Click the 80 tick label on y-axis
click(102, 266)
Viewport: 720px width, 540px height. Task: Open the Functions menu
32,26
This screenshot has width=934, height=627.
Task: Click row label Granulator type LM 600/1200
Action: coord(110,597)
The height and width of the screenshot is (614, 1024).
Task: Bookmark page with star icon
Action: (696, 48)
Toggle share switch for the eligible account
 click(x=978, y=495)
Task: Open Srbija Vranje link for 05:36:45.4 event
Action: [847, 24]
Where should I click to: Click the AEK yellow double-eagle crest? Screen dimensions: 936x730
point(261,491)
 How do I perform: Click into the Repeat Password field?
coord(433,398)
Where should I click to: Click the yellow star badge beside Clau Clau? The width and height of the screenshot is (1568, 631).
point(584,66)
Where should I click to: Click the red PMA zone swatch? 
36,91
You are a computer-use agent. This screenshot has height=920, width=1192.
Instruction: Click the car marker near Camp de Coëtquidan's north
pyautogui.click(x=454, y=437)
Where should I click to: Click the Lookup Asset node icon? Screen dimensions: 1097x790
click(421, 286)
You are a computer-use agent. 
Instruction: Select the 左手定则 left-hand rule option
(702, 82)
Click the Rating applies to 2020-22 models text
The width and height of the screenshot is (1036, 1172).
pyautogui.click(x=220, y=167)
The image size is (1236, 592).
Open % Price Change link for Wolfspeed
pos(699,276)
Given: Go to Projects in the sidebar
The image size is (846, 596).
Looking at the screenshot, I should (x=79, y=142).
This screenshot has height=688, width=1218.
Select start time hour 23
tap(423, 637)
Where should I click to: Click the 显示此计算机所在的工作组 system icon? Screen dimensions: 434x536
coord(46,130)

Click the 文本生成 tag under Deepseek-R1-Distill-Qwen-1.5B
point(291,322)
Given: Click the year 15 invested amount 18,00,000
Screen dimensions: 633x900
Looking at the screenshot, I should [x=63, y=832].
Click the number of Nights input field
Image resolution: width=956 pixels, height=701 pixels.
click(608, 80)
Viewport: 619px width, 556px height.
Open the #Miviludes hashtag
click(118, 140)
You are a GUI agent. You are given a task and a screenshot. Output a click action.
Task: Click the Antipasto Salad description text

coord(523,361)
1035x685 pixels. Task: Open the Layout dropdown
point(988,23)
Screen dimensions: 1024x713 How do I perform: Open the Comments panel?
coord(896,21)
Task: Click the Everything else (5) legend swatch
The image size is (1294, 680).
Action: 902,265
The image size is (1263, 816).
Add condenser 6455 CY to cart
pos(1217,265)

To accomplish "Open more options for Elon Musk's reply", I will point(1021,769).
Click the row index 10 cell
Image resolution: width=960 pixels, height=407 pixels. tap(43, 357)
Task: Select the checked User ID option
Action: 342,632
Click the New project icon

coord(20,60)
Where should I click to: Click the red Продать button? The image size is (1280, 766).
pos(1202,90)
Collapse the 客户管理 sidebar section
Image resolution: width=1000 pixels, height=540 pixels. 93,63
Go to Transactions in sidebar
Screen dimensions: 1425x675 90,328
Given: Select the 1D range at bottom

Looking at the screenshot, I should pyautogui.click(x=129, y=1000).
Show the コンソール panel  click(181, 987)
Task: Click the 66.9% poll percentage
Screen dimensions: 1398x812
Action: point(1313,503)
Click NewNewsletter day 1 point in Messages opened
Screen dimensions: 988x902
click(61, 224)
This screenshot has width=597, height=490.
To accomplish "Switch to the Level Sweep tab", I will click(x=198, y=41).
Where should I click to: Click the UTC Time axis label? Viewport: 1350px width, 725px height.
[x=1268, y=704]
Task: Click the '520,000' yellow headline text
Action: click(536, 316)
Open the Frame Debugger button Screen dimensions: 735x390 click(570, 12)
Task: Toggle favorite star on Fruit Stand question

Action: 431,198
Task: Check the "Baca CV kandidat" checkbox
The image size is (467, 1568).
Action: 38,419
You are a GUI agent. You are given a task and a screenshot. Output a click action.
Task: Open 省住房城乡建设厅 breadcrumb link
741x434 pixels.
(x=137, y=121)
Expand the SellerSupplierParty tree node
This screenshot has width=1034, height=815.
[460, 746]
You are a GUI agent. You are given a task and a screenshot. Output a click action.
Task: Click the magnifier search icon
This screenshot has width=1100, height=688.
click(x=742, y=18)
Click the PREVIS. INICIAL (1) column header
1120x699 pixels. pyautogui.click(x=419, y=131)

=======

▶ Exercise
In the answer, every line above should be retyped exactly.

▶ Reply to the task
Click the 80 tick label on y-axis
click(102, 266)
Viewport: 720px width, 540px height. Task: Open the Functions menu
32,26
This screenshot has width=934, height=627.
Task: Click row label Granulator type LM 600/1200
Action: coord(110,597)
The height and width of the screenshot is (614, 1024).
Task: Bookmark page with star icon
Action: (696, 48)
Toggle share switch for the eligible account
 click(x=978, y=495)
Task: Open Srbija Vranje link for 05:36:45.4 event
Action: [847, 24]
Where should I click to: Click the AEK yellow double-eagle crest? Screen dimensions: 936x730
point(261,491)
 How do I perform: Click into the Repeat Password field?
coord(433,398)
Where should I click to: Click the yellow star badge beside Clau Clau? The width and height of the screenshot is (1568, 631).
point(584,66)
Where should I click to: Click the red PMA zone swatch? 
36,91
You are a computer-use agent. This screenshot has height=920, width=1192.
Instruction: Click the car marker near Camp de Coëtquidan's north
pyautogui.click(x=454, y=437)
Where should I click to: Click the Lookup Asset node icon? Screen dimensions: 1097x790
click(421, 286)
You are a computer-use agent. 
Instruction: Select the 左手定则 left-hand rule option
(702, 82)
Click the Rating applies to 2020-22 models text
The width and height of the screenshot is (1036, 1172).
pyautogui.click(x=220, y=167)
The image size is (1236, 592).
Open % Price Change link for Wolfspeed
pos(699,276)
Given: Go to Projects in the sidebar
The image size is (846, 596).
Looking at the screenshot, I should (x=79, y=142).
This screenshot has height=688, width=1218.
Select start time hour 23
tap(423, 637)
Where should I click to: Click the 显示此计算机所在的工作组 system icon? Screen dimensions: 434x536
coord(46,130)

Click the 文本生成 tag under Deepseek-R1-Distill-Qwen-1.5B
point(291,322)
Given: Click the year 15 invested amount 18,00,000
Screen dimensions: 633x900
Looking at the screenshot, I should [x=63, y=832].
Click the number of Nights input field
Image resolution: width=956 pixels, height=701 pixels.
click(608, 80)
Viewport: 619px width, 556px height.
Open the #Miviludes hashtag
click(118, 140)
You are a GUI agent. You are given a task and a screenshot. Output a click action.
Task: Click the Antipasto Salad description text

coord(523,361)
1035x685 pixels. Task: Open the Layout dropdown
point(988,23)
Screen dimensions: 1024x713 How do I perform: Open the Comments panel?
coord(896,21)
Task: Click the Everything else (5) legend swatch
The image size is (1294, 680).
Action: 902,265
The image size is (1263, 816).
Add condenser 6455 CY to cart
pos(1217,265)

To accomplish "Open more options for Elon Musk's reply", I will point(1021,769).
Click the row index 10 cell
Image resolution: width=960 pixels, height=407 pixels. tap(43, 357)
Task: Select the checked User ID option
Action: 342,632
Click the New project icon

coord(20,60)
Where should I click to: Click the red Продать button? The image size is (1280, 766).
pos(1202,90)
Collapse the 客户管理 sidebar section
Image resolution: width=1000 pixels, height=540 pixels. 93,63
Go to Transactions in sidebar
Screen dimensions: 1425x675 90,328
Given: Select the 1D range at bottom

Looking at the screenshot, I should pyautogui.click(x=129, y=1000).
Show the コンソール panel  click(181, 987)
Task: Click the 66.9% poll percentage
Screen dimensions: 1398x812
Action: point(1313,503)
Click NewNewsletter day 1 point in Messages opened
Screen dimensions: 988x902
click(61, 224)
This screenshot has width=597, height=490.
To accomplish "Switch to the Level Sweep tab", I will click(x=198, y=41).
Where should I click to: Click the UTC Time axis label? Viewport: 1350px width, 725px height.
[x=1268, y=704]
Task: Click the '520,000' yellow headline text
Action: click(536, 316)
Open the Frame Debugger button Screen dimensions: 735x390 click(570, 12)
Task: Toggle favorite star on Fruit Stand question

Action: 431,198
Task: Check the "Baca CV kandidat" checkbox
The image size is (467, 1568).
Action: 38,419
You are a GUI agent. You are given a task and a screenshot. Output a click action.
Task: Open 省住房城乡建设厅 breadcrumb link
741x434 pixels.
(x=137, y=121)
Expand the SellerSupplierParty tree node
This screenshot has width=1034, height=815.
[460, 746]
You are a GUI agent. You are given a task and a screenshot. Output a click action.
Task: Click the magnifier search icon
This screenshot has width=1100, height=688.
click(x=742, y=18)
Click the PREVIS. INICIAL (1) column header
1120x699 pixels. pyautogui.click(x=419, y=131)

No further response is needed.